◆ Work request ◆
The response must consist of the lines below from the one with "Switch to the 主题" through the one with "Image resolution: width=464", exactly as they appear and with both ends kept.

◆ Supplied data ◆

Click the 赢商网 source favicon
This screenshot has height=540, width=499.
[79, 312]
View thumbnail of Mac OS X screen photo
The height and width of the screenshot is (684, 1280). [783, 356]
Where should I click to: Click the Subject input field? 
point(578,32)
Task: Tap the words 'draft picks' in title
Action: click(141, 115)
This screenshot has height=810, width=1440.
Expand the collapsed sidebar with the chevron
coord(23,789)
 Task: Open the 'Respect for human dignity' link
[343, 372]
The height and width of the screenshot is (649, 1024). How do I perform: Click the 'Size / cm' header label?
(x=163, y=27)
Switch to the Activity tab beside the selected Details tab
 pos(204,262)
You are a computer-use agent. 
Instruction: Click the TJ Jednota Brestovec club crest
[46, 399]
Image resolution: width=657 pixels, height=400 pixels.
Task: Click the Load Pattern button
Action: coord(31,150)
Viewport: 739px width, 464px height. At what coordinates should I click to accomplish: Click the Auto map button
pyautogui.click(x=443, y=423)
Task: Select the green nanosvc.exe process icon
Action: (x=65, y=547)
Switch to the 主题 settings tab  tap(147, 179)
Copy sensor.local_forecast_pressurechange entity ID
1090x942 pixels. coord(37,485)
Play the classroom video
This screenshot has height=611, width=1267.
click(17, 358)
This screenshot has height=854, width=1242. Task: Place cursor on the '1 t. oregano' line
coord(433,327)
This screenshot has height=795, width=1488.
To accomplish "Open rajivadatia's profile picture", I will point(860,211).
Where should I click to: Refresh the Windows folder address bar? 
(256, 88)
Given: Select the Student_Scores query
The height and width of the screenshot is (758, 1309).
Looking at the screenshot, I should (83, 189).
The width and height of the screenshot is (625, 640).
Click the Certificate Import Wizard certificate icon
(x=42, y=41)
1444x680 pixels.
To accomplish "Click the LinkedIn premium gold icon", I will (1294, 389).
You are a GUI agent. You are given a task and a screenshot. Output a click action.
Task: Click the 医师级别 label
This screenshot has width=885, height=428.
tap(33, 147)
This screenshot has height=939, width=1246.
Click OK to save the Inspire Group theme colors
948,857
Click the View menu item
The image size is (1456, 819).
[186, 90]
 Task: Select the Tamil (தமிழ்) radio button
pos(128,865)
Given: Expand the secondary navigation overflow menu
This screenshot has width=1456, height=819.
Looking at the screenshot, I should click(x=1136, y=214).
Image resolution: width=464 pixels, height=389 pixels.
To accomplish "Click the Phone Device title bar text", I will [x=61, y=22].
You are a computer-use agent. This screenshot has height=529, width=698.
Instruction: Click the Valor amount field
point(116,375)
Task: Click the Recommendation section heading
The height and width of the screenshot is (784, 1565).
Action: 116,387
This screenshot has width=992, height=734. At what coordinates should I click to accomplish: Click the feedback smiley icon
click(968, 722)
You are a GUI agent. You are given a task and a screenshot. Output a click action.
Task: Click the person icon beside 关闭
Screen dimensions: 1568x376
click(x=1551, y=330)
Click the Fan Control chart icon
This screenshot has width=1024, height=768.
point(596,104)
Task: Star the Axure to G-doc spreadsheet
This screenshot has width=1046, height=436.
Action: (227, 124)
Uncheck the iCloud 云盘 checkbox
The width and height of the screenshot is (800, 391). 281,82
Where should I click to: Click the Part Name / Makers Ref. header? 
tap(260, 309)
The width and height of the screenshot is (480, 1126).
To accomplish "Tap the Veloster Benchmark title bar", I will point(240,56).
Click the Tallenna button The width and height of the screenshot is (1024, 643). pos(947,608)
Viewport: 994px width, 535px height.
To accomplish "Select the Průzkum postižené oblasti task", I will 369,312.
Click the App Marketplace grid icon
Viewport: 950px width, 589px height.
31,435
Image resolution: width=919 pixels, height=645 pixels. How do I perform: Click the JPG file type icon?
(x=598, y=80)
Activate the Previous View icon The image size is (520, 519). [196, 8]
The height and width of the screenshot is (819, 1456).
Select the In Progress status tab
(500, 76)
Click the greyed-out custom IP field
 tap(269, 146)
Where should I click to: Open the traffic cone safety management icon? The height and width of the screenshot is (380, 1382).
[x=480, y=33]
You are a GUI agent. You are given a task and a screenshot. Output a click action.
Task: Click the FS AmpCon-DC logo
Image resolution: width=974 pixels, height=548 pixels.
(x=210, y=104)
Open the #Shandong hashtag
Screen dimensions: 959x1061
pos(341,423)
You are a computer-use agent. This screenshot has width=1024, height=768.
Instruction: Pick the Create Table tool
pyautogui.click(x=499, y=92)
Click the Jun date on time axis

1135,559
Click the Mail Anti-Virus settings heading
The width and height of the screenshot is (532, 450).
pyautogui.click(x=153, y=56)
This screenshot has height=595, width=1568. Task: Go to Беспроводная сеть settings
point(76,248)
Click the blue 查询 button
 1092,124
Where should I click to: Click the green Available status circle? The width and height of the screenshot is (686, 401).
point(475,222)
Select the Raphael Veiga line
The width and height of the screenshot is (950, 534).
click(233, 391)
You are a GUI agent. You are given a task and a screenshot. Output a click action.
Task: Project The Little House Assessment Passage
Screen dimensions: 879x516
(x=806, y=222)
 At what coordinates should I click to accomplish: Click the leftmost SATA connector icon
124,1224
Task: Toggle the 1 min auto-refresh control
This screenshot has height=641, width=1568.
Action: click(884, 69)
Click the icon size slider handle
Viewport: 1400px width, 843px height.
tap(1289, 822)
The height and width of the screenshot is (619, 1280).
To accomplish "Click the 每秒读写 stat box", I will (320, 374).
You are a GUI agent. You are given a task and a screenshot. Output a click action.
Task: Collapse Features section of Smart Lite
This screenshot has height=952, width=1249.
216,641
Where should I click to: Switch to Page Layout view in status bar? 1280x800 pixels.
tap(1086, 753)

◆ Task solution ◆
Switch to the 主题 settings tab  tap(147, 179)
Copy sensor.local_forecast_pressurechange entity ID
1090x942 pixels. coord(37,485)
Play the classroom video
This screenshot has height=611, width=1267.
click(17, 358)
This screenshot has height=854, width=1242. Task: Place cursor on the '1 t. oregano' line
coord(433,327)
This screenshot has height=795, width=1488.
To accomplish "Open rajivadatia's profile picture", I will point(860,211).
Where should I click to: Refresh the Windows folder address bar? 
(256, 88)
Given: Select the Student_Scores query
The height and width of the screenshot is (758, 1309).
Looking at the screenshot, I should (83, 189).
The width and height of the screenshot is (625, 640).
Click the Certificate Import Wizard certificate icon
(x=42, y=41)
1444x680 pixels.
To accomplish "Click the LinkedIn premium gold icon", I will (1294, 389).
You are a GUI agent. You are given a task and a screenshot. Output a click action.
Task: Click the 医师级别 label
This screenshot has width=885, height=428.
tap(33, 147)
This screenshot has height=939, width=1246.
Click OK to save the Inspire Group theme colors
948,857
Click the View menu item
The image size is (1456, 819).
[186, 90]
 Task: Select the Tamil (தமிழ்) radio button
pos(128,865)
Given: Expand the secondary navigation overflow menu
This screenshot has width=1456, height=819.
Looking at the screenshot, I should click(x=1136, y=214).
Image resolution: width=464 pixels, height=389 pixels.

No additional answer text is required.